## Exercise instructions
Please repeat only the lines below starting at the line that holds "The image size is (669, 347)." and ending at the line that holds "This screenshot has width=671, height=478.", exactly, with both of those lines included and every picture omitted.

## Source data
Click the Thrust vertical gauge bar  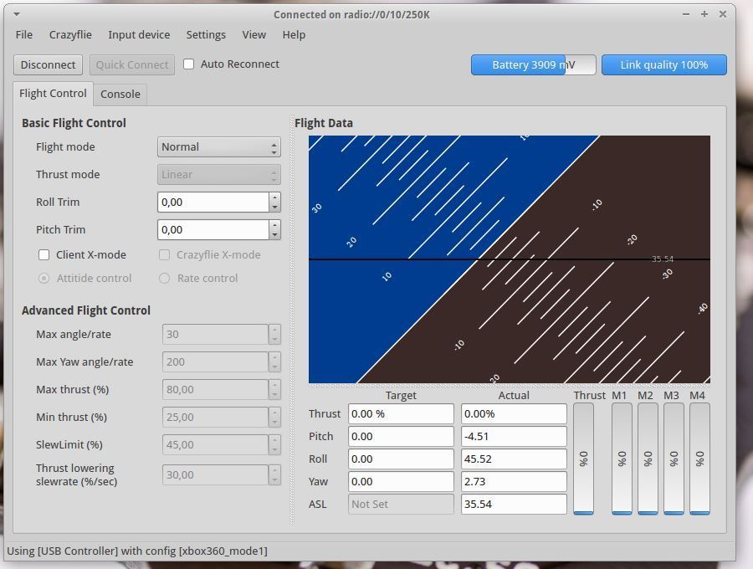(583, 459)
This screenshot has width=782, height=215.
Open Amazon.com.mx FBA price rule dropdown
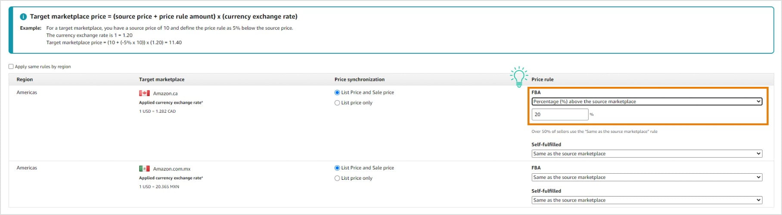[647, 177]
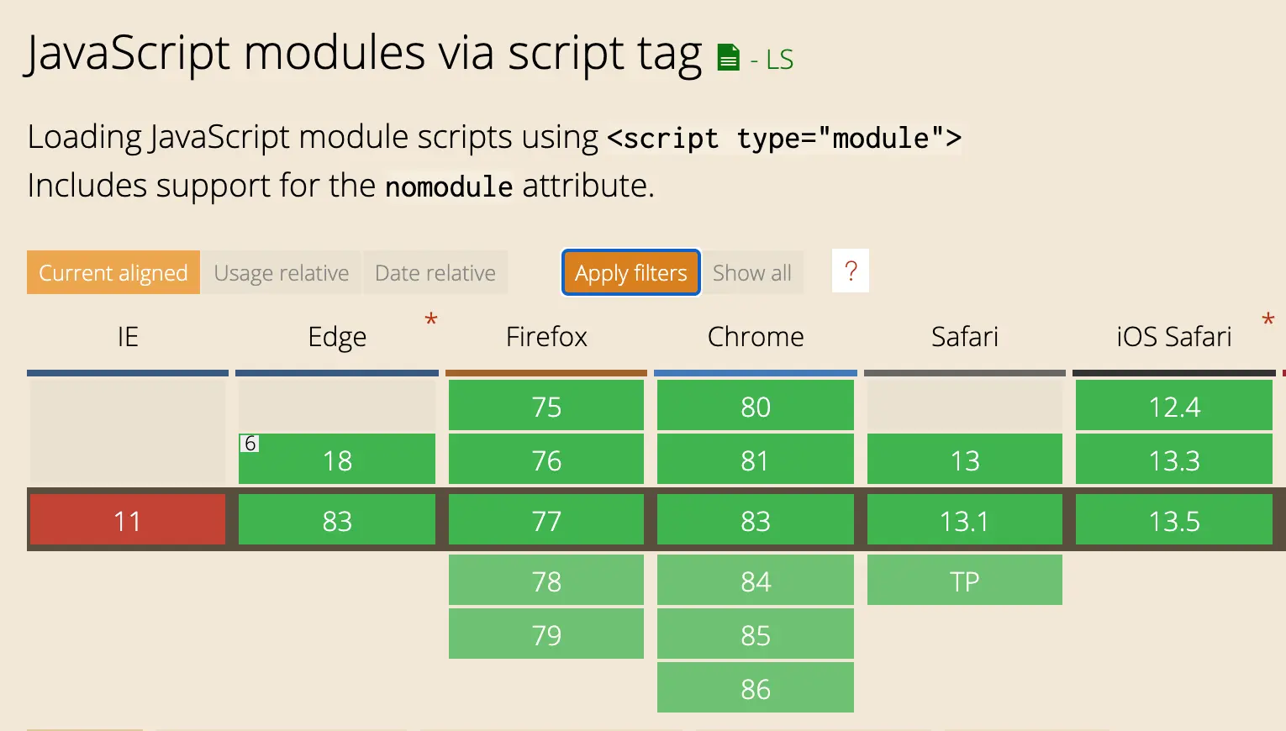1286x731 pixels.
Task: Click the Firefox column header
Action: point(546,337)
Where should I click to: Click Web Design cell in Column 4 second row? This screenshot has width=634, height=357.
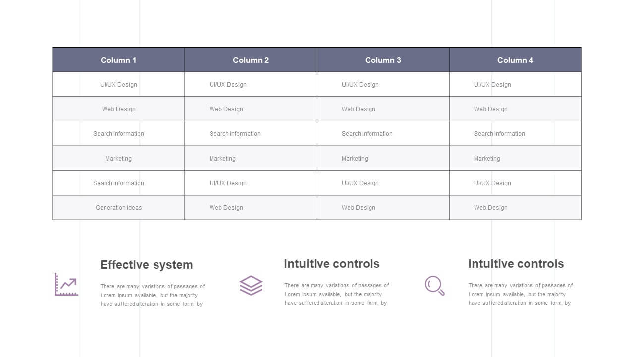[x=515, y=109]
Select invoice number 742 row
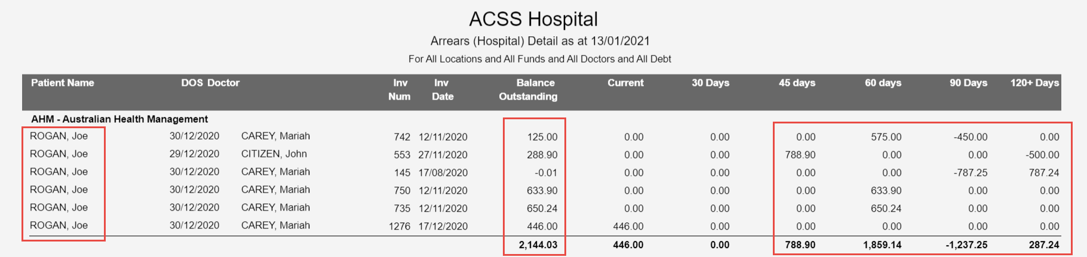1087x257 pixels. pyautogui.click(x=541, y=137)
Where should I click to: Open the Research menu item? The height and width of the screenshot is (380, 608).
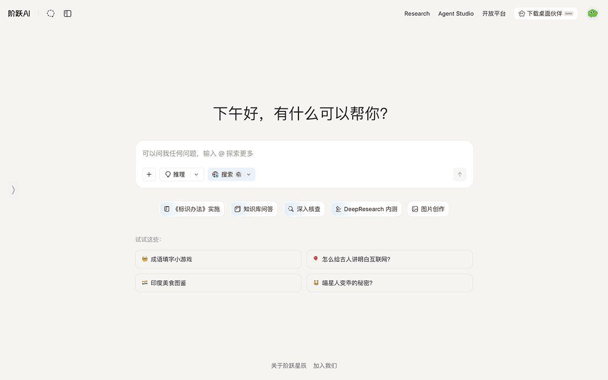pyautogui.click(x=417, y=14)
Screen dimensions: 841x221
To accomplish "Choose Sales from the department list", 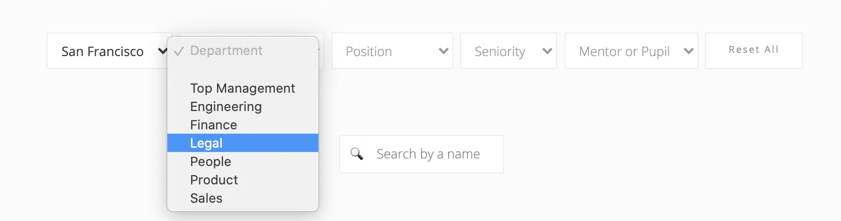I will click(243, 198).
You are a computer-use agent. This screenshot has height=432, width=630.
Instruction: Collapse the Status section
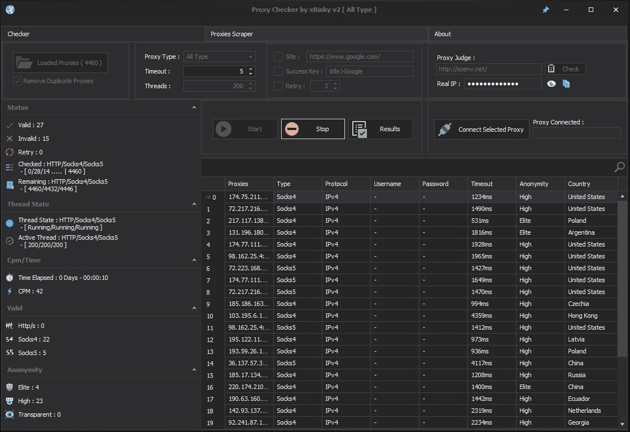tap(194, 107)
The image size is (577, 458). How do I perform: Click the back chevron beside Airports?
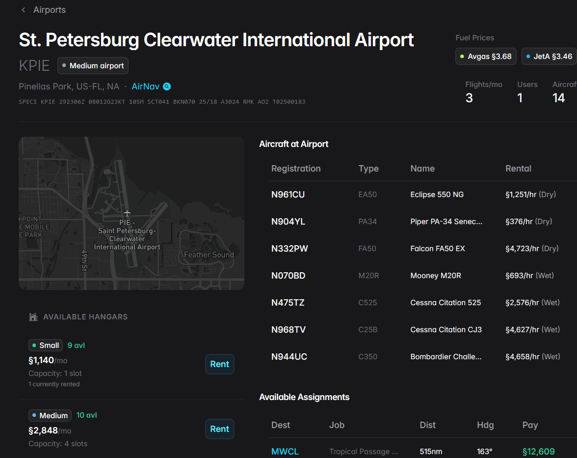pyautogui.click(x=23, y=10)
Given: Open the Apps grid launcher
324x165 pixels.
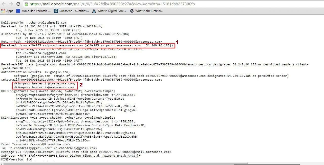Looking at the screenshot, I should tap(3, 11).
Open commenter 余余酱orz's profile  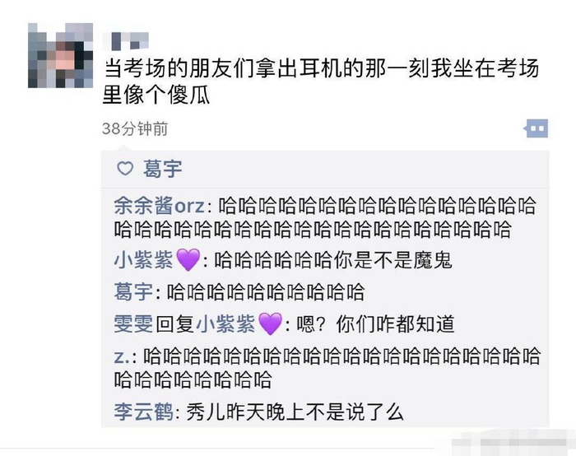click(x=159, y=206)
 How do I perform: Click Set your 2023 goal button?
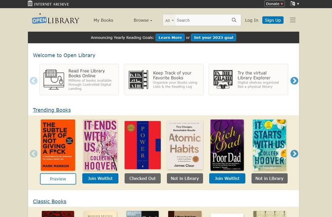click(x=213, y=37)
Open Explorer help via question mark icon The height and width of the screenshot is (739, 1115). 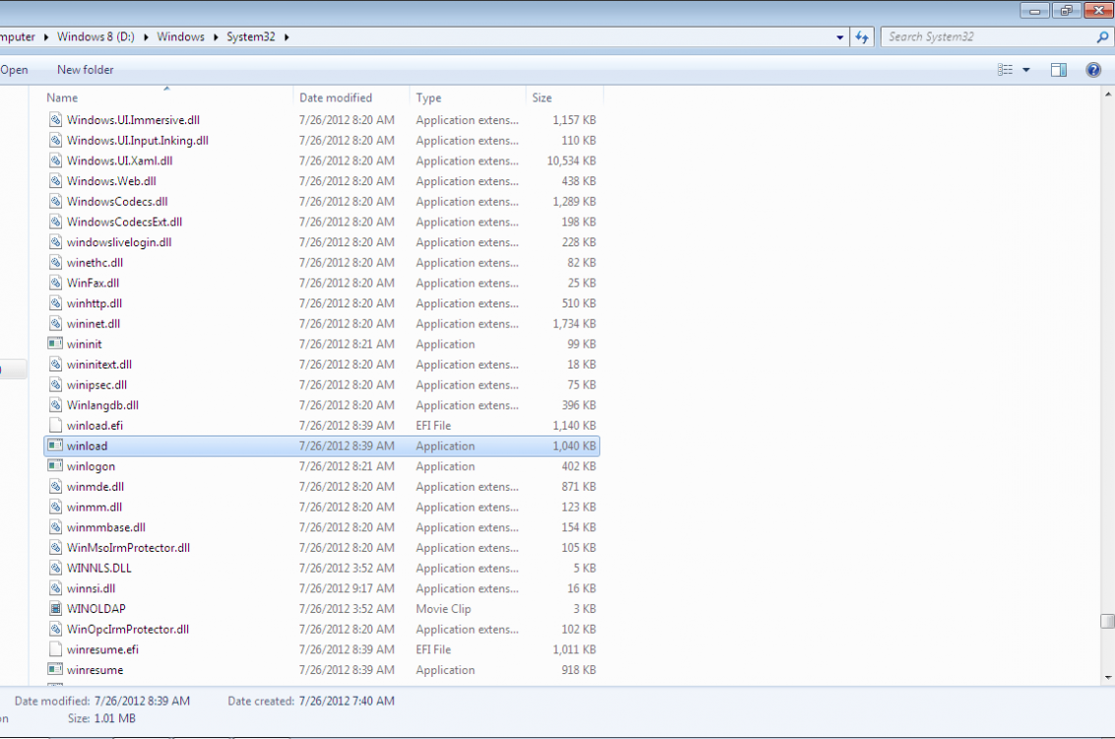(1093, 69)
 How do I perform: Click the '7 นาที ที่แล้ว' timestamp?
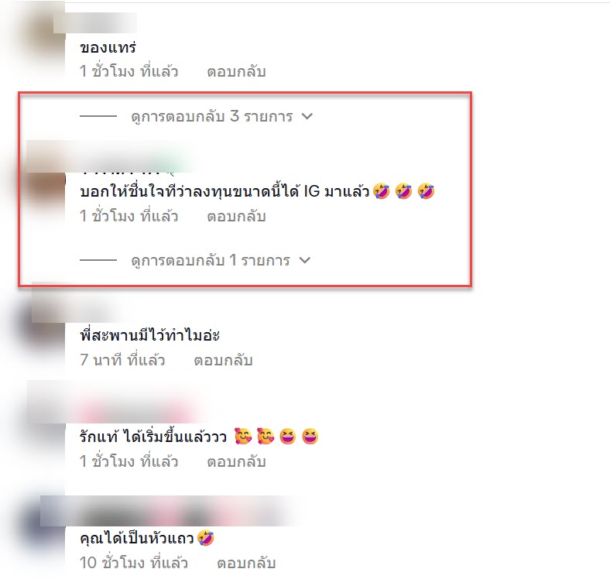(x=122, y=360)
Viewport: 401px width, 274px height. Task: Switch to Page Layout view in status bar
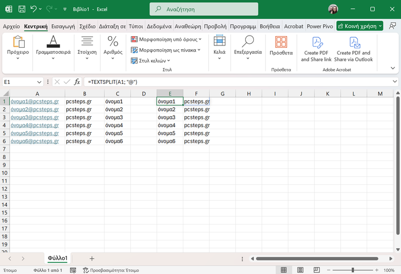(299, 270)
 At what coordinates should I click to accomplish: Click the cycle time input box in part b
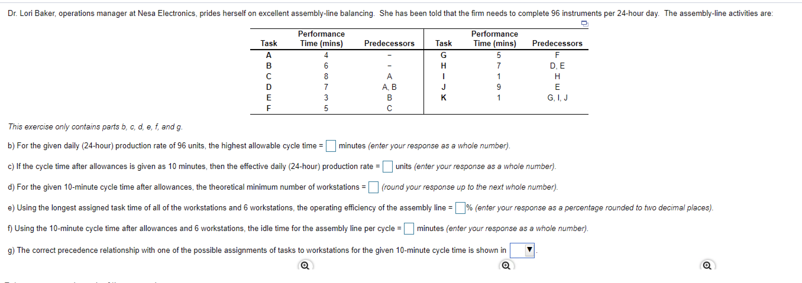pyautogui.click(x=331, y=146)
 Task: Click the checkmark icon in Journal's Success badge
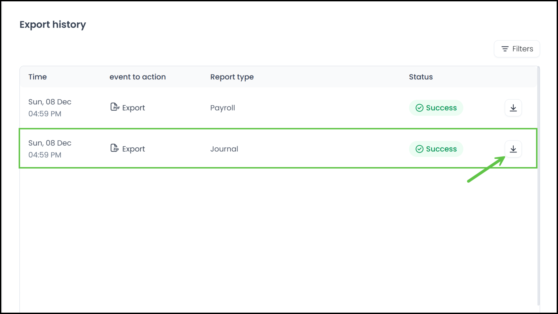click(419, 149)
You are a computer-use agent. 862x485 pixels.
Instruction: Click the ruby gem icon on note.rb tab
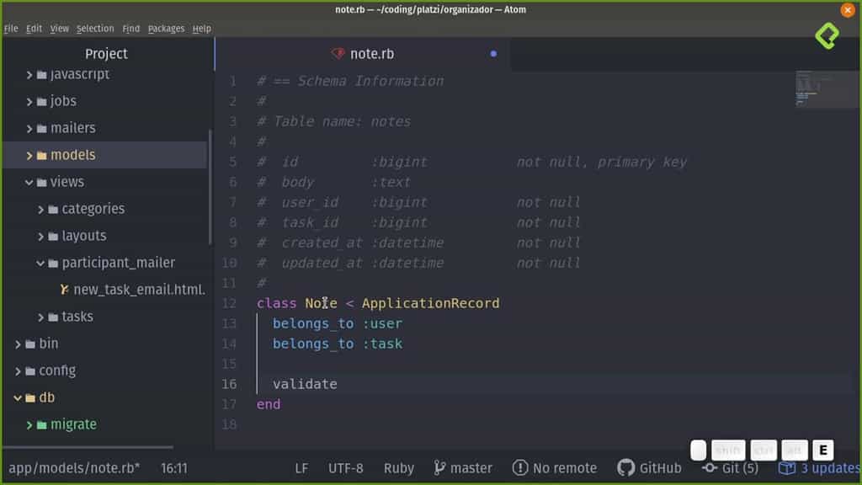click(x=336, y=53)
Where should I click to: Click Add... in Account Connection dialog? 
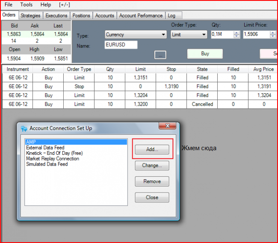click(x=152, y=149)

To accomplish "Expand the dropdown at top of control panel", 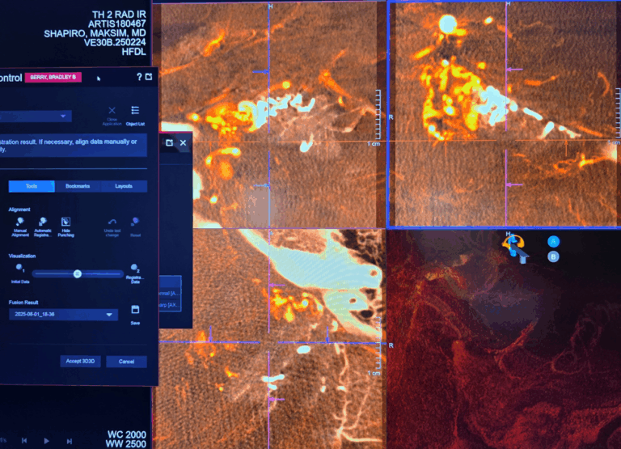I will (62, 116).
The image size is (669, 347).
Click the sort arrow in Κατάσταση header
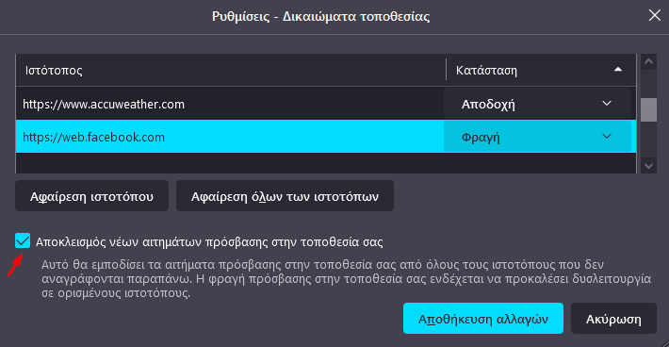[x=618, y=70]
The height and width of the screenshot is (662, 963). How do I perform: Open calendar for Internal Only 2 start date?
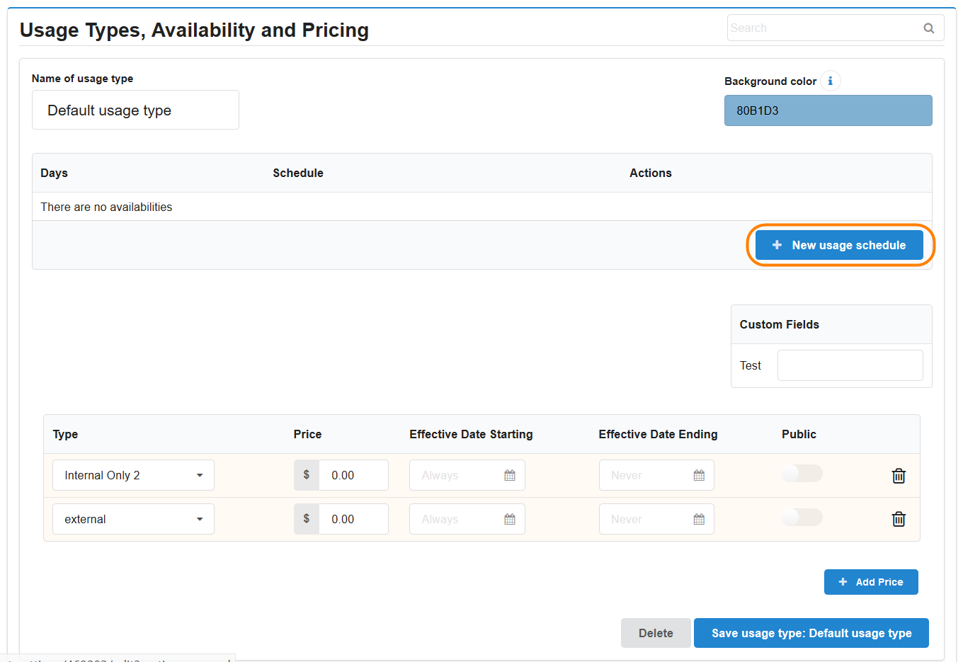(x=510, y=476)
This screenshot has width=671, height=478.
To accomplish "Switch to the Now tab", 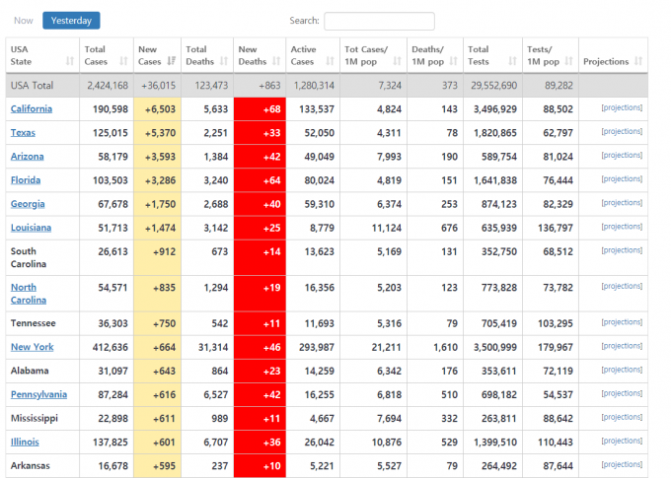I will pos(23,20).
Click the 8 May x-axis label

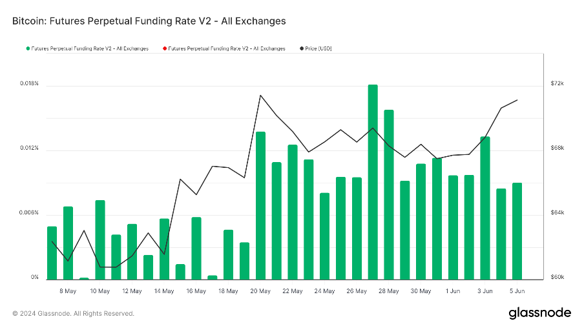click(68, 291)
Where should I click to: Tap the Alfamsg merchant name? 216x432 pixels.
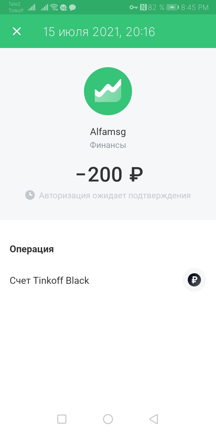tap(108, 132)
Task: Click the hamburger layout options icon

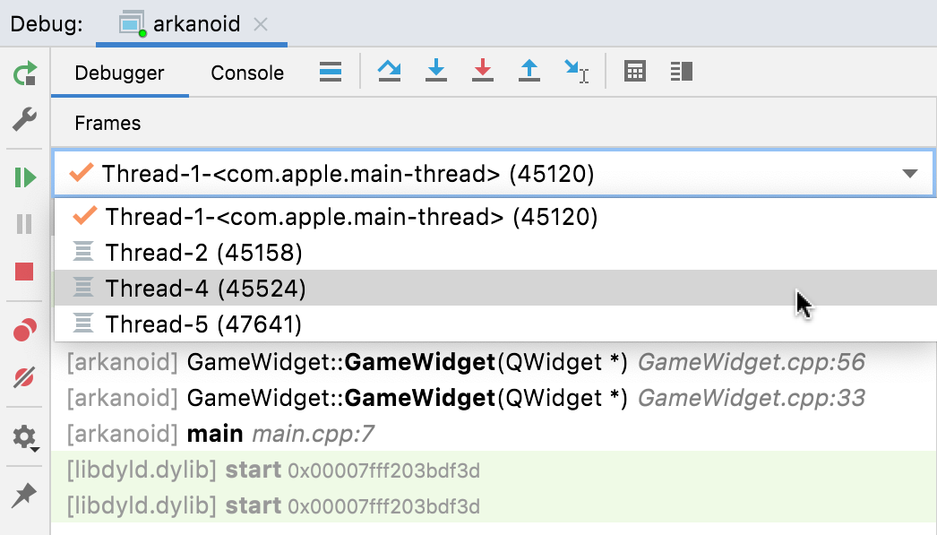Action: (330, 72)
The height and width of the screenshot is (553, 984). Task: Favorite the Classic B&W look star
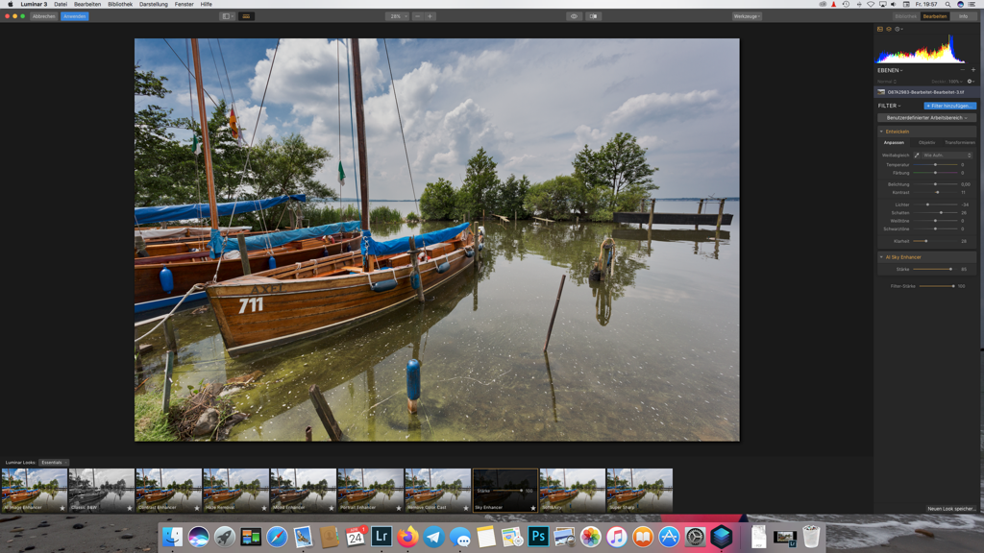coord(130,508)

## Your solution
The image size is (669, 347).
Click the sort arrow in Κατάσταση header
[x=618, y=70]
The height and width of the screenshot is (662, 963). How do I perform: Open calendar for Internal Only 2 start date?
(x=510, y=476)
This screenshot has width=671, height=478.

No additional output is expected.